The League in Lakeway (the Avery Ranch location didn’t exist yet) was having trouble selling its cocktail program and needed Turner’s creativity and expertise to revive it. Now, the Avery Ranch restaurant’s cocktail sales are so robust that they comprise about 40 percent of total sales there, even more than the Lakeway flagship, a figure Turner isn’t completely surprised about.

"In Avery Ranch and Lakeway and surrounding areas, there was nothing like this, literally nowhere to go after work for a good cocktail," he said. "But people like having a good cocktail bar close to them so they don’t have to drive 30 minutes into town and then worry about how they’re getting home."
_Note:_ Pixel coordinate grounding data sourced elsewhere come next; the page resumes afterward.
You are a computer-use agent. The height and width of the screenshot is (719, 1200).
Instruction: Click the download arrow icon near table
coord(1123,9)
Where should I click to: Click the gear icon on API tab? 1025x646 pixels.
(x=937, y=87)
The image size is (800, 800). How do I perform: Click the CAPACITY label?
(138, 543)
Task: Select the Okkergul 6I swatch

His menu — only two of the original League creations still remain, the Cucumber Lavender Sour being one of them — is a mix of drinks between $9 and $12 that are either traditional favorites like the Old-Fashioned, the French 75 and the Blood and Sand, or his original variations on old recipes. The El Guapo, a popular drink, features Deep Eddy Ruby Red vodka, fresh lemon and grapefruit juice, honey, and Infamous Hijack, a cream ale (whose founders, Turner said, hatched the idea for Infamous at the Lakeway location); the Walking Dead, a twist on one of Drink.Well’s former tiki cocktails, has three types of whiskey as well as maraschino, grapefruit and lime juice, cinnamon syrup and tiki bitters.
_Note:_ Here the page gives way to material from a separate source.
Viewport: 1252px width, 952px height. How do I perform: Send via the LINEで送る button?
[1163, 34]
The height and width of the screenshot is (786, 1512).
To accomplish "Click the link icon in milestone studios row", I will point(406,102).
There are also wine and beer lists. In addition to a roster of "macro beer," Turner maintains a hearty menu of micro brews, including a rotating variety of local and national drafts, such as two Infamous mainstays, (512) Pecan Porter and Odell Myrcenary Double IPA.

He also creates a "Drink of the Month" — a cocktail he might highlight because of the current season or because of a particular event. June’s is a Blanco Negroni made with gin, aperol, Lillet Blanc and grapefruit oil, a twist on a typical Negroni (which is usually made with Campari and vermouth, but he swapped these out for the aperol and Lillet Blanc) to celebrate Negroni Week at the beginning of the month.
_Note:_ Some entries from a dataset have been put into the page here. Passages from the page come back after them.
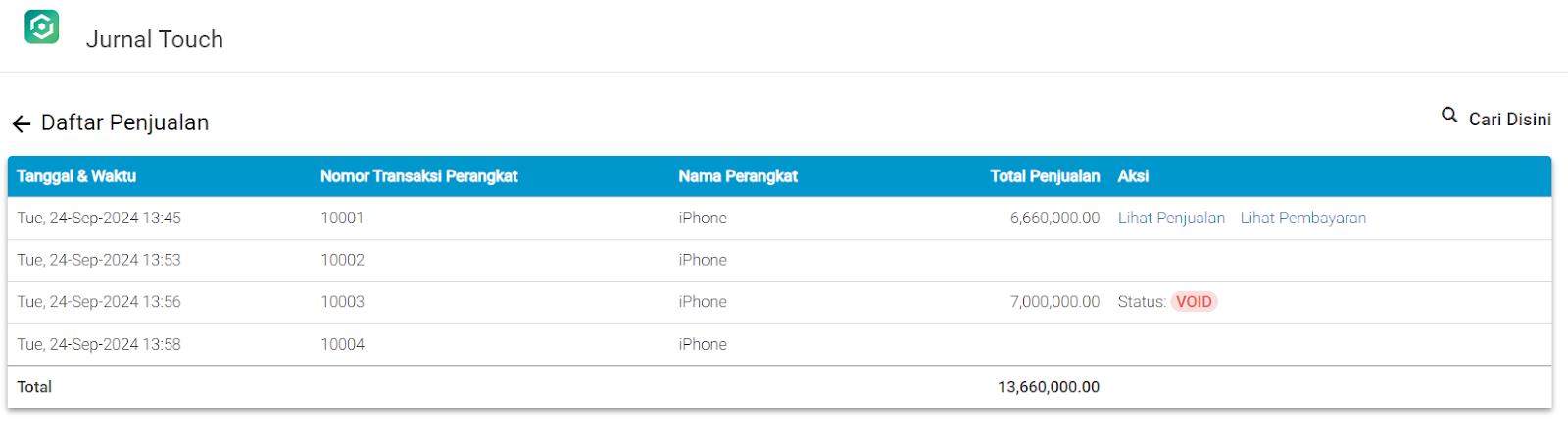The image size is (1568, 439).
Task: Sort by Nama Perangkat column header
Action: tap(738, 176)
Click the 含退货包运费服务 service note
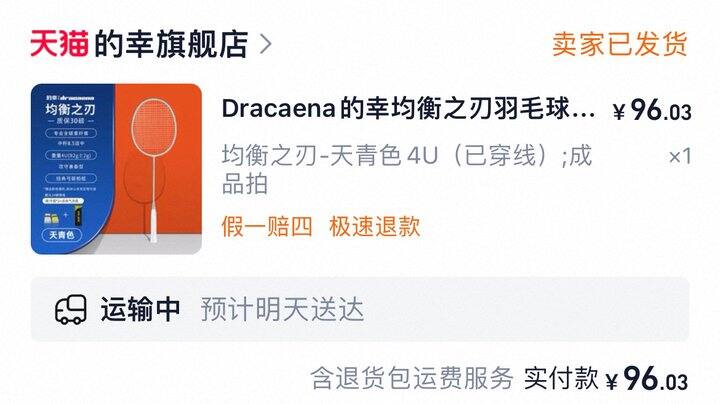 click(412, 379)
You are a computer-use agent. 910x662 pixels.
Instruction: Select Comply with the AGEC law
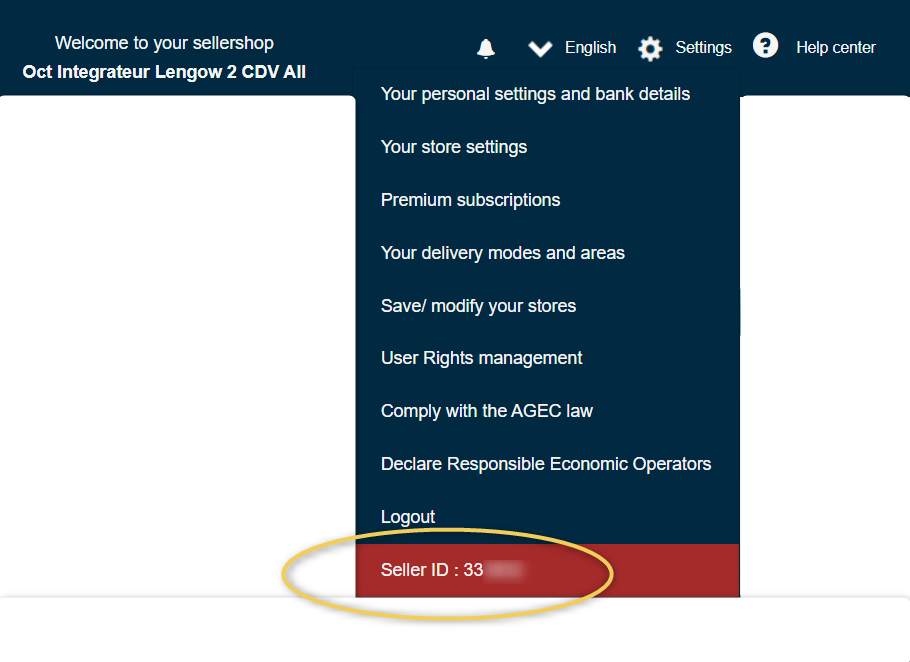pos(486,411)
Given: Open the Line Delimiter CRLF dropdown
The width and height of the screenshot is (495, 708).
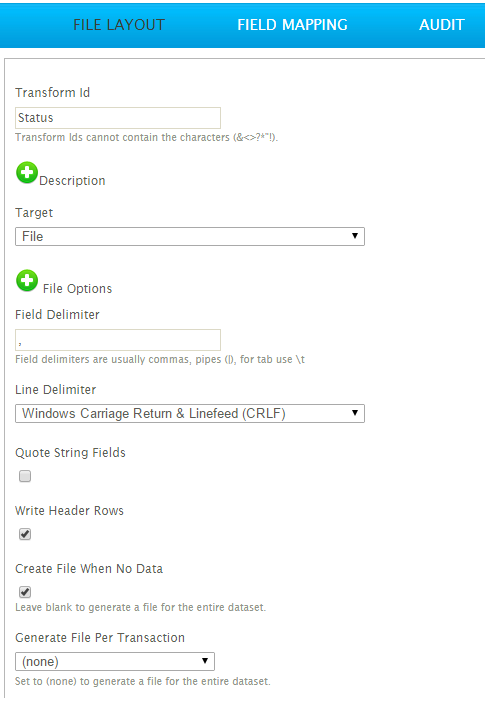Looking at the screenshot, I should coord(190,414).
Part of the reason he’s so able to experiment with new ingredients for classic drinks is not just that he’s had the guidance of cocktail experts locally. He’s also traveled around the U.S. and Europe and witnessed first-hand what world-class bartenders can do. In addition to San Francisco, he’s also been to Portland, England, Dublin and Amsterdam on life-changing cocktail sojourns.

Along with Travis Tober, bartender at the Four Seasons downtown, he recently visited some of the top cocktail bars in the world based off awards given by Tales of the Cocktail, a big yearly cocktail conference in New Orleans that gives honors to both U.S. and international bars, bartenders, brand ambassadors, and drinks publications and writers. Going to these places and seeing the polished, talented showmen behind the bars, he said, opened his eyes to how much more he can learn.

"We wanted a vacation and could stay at hotels for free because of Travis’ job," he said. "We went to Employees Only in New York and Milk and Honey in London. It’s this unbelievable five-story speakeasy with one floor below, two private floors above and a rooftop. There is nothing like that here."

He’s been a fixture at Portland Cocktail Week and plans to go back, hoping to win again the "Top Chef"-like competition that he and 7 other bartenders took top prize at after designing a bar and cocktail menu in eight hours, then opening the space for 400 people.

But Turner is plenty busy here, too. Something else on his plate: he’s designing the cocktail menu for a new Mexican restaurant at Anderson Mill and Ranch Road 620 that the League team plans to open sometime in the fall. Count on the menu having more than just margaritas.